PROMPT = Your answer consists of the lines in the data that contain "grid". Copy each of them.

[Stored records]
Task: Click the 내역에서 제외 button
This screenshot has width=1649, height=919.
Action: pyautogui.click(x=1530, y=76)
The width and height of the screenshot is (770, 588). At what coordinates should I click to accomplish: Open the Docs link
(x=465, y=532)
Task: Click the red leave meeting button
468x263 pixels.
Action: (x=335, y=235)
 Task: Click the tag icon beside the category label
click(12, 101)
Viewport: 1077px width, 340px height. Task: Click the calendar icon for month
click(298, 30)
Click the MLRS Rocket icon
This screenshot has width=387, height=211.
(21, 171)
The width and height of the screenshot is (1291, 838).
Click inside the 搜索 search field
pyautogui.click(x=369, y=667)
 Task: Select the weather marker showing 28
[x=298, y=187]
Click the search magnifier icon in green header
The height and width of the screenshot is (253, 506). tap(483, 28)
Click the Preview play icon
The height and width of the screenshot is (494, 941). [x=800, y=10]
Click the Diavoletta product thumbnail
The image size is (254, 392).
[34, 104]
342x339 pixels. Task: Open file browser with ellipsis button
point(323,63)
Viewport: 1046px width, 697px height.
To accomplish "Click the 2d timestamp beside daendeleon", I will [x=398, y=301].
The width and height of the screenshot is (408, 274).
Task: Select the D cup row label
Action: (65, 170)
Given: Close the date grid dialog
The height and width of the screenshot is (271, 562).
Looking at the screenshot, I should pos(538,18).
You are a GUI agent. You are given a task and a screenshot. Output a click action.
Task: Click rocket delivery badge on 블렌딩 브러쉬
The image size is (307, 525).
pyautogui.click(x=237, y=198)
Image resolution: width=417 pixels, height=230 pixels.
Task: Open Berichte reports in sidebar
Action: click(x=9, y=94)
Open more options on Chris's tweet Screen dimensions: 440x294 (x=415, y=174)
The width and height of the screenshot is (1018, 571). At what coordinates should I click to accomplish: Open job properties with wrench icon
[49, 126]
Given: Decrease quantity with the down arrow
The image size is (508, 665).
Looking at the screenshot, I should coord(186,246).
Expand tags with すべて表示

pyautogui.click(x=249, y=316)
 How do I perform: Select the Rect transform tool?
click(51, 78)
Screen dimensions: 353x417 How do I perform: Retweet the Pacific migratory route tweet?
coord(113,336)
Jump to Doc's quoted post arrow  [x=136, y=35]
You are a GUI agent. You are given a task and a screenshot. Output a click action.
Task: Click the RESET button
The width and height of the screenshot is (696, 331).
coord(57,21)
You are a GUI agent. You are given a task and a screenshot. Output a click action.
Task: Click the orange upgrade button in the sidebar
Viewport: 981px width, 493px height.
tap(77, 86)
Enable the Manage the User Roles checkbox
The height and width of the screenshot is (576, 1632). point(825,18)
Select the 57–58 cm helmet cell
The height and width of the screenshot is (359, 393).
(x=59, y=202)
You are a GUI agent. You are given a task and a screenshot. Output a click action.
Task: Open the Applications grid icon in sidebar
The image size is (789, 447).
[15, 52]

OUTPUT FOR THIS TASK =
Given: Close the date grid dialog
Task: Open the Applications grid icon in sidebar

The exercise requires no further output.